◆ EXTRACTED DATA
** Begin **

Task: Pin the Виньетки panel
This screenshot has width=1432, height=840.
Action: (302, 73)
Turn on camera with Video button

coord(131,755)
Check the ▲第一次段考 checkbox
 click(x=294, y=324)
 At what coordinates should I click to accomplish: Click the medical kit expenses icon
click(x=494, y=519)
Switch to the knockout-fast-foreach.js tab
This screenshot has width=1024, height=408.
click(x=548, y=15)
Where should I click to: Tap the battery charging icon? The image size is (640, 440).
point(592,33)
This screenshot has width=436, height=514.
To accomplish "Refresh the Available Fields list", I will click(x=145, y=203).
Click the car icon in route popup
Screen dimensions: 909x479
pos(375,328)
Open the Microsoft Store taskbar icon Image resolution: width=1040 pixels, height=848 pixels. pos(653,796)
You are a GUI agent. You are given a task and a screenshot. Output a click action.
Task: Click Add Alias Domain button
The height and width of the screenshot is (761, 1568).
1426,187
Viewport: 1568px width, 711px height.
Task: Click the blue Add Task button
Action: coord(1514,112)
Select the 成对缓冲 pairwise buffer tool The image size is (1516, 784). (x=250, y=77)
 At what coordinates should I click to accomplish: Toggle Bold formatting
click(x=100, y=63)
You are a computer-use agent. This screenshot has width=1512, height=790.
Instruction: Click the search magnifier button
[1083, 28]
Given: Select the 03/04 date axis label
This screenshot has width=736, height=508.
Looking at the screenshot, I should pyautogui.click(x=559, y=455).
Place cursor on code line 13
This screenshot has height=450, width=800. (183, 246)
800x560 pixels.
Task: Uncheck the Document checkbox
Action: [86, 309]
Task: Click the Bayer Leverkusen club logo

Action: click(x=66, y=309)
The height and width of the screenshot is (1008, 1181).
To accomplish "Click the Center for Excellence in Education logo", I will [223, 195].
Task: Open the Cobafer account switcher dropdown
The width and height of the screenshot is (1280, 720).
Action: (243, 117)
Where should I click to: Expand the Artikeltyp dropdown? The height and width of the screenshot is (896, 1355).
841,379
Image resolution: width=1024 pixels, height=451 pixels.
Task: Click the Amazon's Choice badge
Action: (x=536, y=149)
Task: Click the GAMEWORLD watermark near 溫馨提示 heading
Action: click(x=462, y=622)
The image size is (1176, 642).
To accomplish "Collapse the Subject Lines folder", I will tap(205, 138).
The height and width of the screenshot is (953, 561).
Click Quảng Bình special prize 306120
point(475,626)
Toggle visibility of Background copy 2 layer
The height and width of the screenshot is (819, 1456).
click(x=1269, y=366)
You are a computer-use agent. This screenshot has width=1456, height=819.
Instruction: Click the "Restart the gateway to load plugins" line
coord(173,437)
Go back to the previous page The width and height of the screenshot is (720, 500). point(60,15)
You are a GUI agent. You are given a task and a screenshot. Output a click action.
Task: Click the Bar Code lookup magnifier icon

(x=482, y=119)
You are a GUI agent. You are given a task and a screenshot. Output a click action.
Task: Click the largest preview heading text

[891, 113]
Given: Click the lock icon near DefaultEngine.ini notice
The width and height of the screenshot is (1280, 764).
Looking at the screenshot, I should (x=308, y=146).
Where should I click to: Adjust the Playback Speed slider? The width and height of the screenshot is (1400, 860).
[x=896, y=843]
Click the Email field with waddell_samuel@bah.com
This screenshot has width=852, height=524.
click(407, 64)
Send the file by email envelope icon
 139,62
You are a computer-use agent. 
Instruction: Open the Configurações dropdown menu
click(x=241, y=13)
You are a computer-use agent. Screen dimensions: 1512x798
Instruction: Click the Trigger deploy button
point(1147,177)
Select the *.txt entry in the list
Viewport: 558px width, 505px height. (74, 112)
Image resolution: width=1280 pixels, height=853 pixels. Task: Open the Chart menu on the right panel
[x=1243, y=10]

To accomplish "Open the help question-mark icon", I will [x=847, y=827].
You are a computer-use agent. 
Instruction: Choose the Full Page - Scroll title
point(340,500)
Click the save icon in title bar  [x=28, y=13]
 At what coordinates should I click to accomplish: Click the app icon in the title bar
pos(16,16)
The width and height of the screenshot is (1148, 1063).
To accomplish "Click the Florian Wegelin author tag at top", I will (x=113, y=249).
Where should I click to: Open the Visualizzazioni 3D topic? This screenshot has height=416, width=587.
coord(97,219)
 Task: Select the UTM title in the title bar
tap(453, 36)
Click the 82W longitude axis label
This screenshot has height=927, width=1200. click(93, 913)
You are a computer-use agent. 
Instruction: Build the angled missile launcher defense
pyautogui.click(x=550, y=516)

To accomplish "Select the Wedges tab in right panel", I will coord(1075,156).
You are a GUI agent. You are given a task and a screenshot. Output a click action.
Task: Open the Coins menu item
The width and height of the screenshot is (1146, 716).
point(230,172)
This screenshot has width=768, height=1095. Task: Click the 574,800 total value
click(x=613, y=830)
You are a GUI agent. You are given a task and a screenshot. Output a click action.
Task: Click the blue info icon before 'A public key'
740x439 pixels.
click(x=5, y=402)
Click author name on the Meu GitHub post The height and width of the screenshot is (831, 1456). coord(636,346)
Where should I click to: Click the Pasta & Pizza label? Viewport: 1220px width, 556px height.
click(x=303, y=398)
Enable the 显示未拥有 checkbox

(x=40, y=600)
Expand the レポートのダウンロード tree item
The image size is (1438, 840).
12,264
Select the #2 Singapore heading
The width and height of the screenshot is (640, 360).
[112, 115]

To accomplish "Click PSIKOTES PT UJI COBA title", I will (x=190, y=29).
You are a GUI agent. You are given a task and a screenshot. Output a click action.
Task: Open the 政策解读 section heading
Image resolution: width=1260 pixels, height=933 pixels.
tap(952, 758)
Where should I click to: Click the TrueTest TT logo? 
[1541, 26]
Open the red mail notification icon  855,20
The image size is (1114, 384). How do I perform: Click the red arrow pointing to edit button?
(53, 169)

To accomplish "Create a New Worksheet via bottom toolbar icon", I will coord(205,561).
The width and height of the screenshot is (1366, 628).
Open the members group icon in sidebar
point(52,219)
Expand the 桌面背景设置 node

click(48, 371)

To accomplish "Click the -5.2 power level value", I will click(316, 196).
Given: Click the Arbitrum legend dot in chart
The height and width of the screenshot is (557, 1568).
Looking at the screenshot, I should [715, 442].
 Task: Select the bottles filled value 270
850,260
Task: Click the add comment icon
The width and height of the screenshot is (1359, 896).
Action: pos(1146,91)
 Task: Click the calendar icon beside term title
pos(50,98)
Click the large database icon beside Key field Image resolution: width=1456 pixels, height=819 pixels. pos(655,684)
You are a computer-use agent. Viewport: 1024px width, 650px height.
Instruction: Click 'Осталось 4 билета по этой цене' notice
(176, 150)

** End **

◆ TASK TO COMPLETE
Copy out all of the data above line for line, with no changes.

◆ RESULT OF THE EXERCISE
Task: Pin the Виньетки panel
This screenshot has width=1432, height=840.
Action: (302, 73)
Turn on camera with Video button

coord(131,755)
Check the ▲第一次段考 checkbox
 click(x=294, y=324)
 At what coordinates should I click to accomplish: Click the medical kit expenses icon
click(x=494, y=519)
Switch to the knockout-fast-foreach.js tab
This screenshot has width=1024, height=408.
click(x=548, y=15)
Where should I click to: Tap the battery charging icon? The image size is (640, 440).
point(592,33)
This screenshot has width=436, height=514.
To accomplish "Refresh the Available Fields list", I will click(x=145, y=203).
Click the car icon in route popup
Screen dimensions: 909x479
pos(375,328)
Open the Microsoft Store taskbar icon Image resolution: width=1040 pixels, height=848 pixels. pos(653,796)
You are a GUI agent. You are given a task and a screenshot. Output a click action.
Task: Click Add Alias Domain button
The height and width of the screenshot is (761, 1568).
1426,187
Viewport: 1568px width, 711px height.
Task: Click the blue Add Task button
Action: coord(1514,112)
Select the 成对缓冲 pairwise buffer tool The image size is (1516, 784). (x=250, y=77)
 At what coordinates should I click to accomplish: Toggle Bold formatting
click(x=100, y=63)
You are a computer-use agent. This screenshot has width=1512, height=790.
Instruction: Click the search magnifier button
[1083, 28]
Given: Select the 03/04 date axis label
This screenshot has width=736, height=508.
Looking at the screenshot, I should pyautogui.click(x=559, y=455).
Place cursor on code line 13
This screenshot has height=450, width=800. (183, 246)
800x560 pixels.
Task: Uncheck the Document checkbox
Action: [86, 309]
Task: Click the Bayer Leverkusen club logo

Action: click(x=66, y=309)
The height and width of the screenshot is (1008, 1181).
To accomplish "Click the Center for Excellence in Education logo", I will [223, 195].
Task: Open the Cobafer account switcher dropdown
The width and height of the screenshot is (1280, 720).
Action: (243, 117)
Where should I click to: Expand the Artikeltyp dropdown? The height and width of the screenshot is (896, 1355).
841,379
Image resolution: width=1024 pixels, height=451 pixels.
Task: Click the Amazon's Choice badge
Action: (x=536, y=149)
Task: Click the GAMEWORLD watermark near 溫馨提示 heading
Action: click(x=462, y=622)
The image size is (1176, 642).
To accomplish "Collapse the Subject Lines folder", I will tap(205, 138).
The height and width of the screenshot is (953, 561).
Click Quảng Bình special prize 306120
point(475,626)
Toggle visibility of Background copy 2 layer
The height and width of the screenshot is (819, 1456).
click(x=1269, y=366)
You are a computer-use agent. This screenshot has width=1456, height=819.
Instruction: Click the "Restart the gateway to load plugins" line
coord(173,437)
Go back to the previous page The width and height of the screenshot is (720, 500). point(60,15)
You are a GUI agent. You are given a task and a screenshot. Output a click action.
Task: Click the Bar Code lookup magnifier icon

(x=482, y=119)
You are a GUI agent. You are given a task and a screenshot. Output a click action.
Task: Click the largest preview heading text

[891, 113]
Given: Click the lock icon near DefaultEngine.ini notice
The width and height of the screenshot is (1280, 764).
Looking at the screenshot, I should (x=308, y=146).
Where should I click to: Adjust the Playback Speed slider? The width and height of the screenshot is (1400, 860).
[x=896, y=843]
Click the Email field with waddell_samuel@bah.com
This screenshot has width=852, height=524.
click(407, 64)
Send the file by email envelope icon
 139,62
You are a computer-use agent. 
Instruction: Open the Configurações dropdown menu
click(x=241, y=13)
You are a computer-use agent. Screen dimensions: 1512x798
Instruction: Click the Trigger deploy button
point(1147,177)
Select the *.txt entry in the list
Viewport: 558px width, 505px height. (74, 112)
Image resolution: width=1280 pixels, height=853 pixels. Task: Open the Chart menu on the right panel
[x=1243, y=10]

To accomplish "Open the help question-mark icon", I will [x=847, y=827].
You are a computer-use agent. 
Instruction: Choose the Full Page - Scroll title
point(340,500)
Click the save icon in title bar  [x=28, y=13]
 At what coordinates should I click to accomplish: Click the app icon in the title bar
pos(16,16)
The width and height of the screenshot is (1148, 1063).
To accomplish "Click the Florian Wegelin author tag at top", I will (x=113, y=249).
Where should I click to: Open the Visualizzazioni 3D topic? This screenshot has height=416, width=587.
coord(97,219)
 Task: Select the UTM title in the title bar
tap(453, 36)
Click the 82W longitude axis label
This screenshot has height=927, width=1200. click(93, 913)
You are a computer-use agent. 
Instruction: Build the angled missile launcher defense
pyautogui.click(x=550, y=516)

To accomplish "Select the Wedges tab in right panel", I will coord(1075,156).
You are a GUI agent. You are given a task and a screenshot. Output a click action.
Task: Open the Coins menu item
The width and height of the screenshot is (1146, 716).
point(230,172)
This screenshot has width=768, height=1095. Task: Click the 574,800 total value
click(x=613, y=830)
You are a GUI agent. You are given a task and a screenshot. Output a click action.
Task: Click the blue info icon before 'A public key'
740x439 pixels.
click(x=5, y=402)
Click author name on the Meu GitHub post The height and width of the screenshot is (831, 1456). coord(636,346)
Where should I click to: Click the Pasta & Pizza label? Viewport: 1220px width, 556px height.
click(x=303, y=398)
Enable the 显示未拥有 checkbox

(x=40, y=600)
Expand the レポートのダウンロード tree item
The image size is (1438, 840).
12,264
Select the #2 Singapore heading
The width and height of the screenshot is (640, 360).
[112, 115]

To accomplish "Click PSIKOTES PT UJI COBA title", I will (x=190, y=29).
You are a GUI agent. You are given a task and a screenshot. Output a click action.
Task: Open the 政策解读 section heading
Image resolution: width=1260 pixels, height=933 pixels.
tap(952, 758)
Where should I click to: Click the TrueTest TT logo? 
[1541, 26]
Open the red mail notification icon  855,20
The image size is (1114, 384). How do I perform: Click the red arrow pointing to edit button?
(53, 169)

To accomplish "Create a New Worksheet via bottom toolbar icon", I will coord(205,561).
The width and height of the screenshot is (1366, 628).
Open the members group icon in sidebar
point(52,219)
Expand the 桌面背景设置 node

click(48, 371)

To accomplish "Click the -5.2 power level value", I will click(316, 196).
Given: Click the Arbitrum legend dot in chart
The height and width of the screenshot is (557, 1568).
Looking at the screenshot, I should [715, 442].
 Task: Select the bottles filled value 270
850,260
Task: Click the add comment icon
The width and height of the screenshot is (1359, 896).
Action: pos(1146,91)
 Task: Click the calendar icon beside term title
pos(50,98)
Click the large database icon beside Key field Image resolution: width=1456 pixels, height=819 pixels. pos(655,684)
You are a computer-use agent. Viewport: 1024px width, 650px height.
Instruction: Click 'Осталось 4 билета по этой цене' notice
(176, 150)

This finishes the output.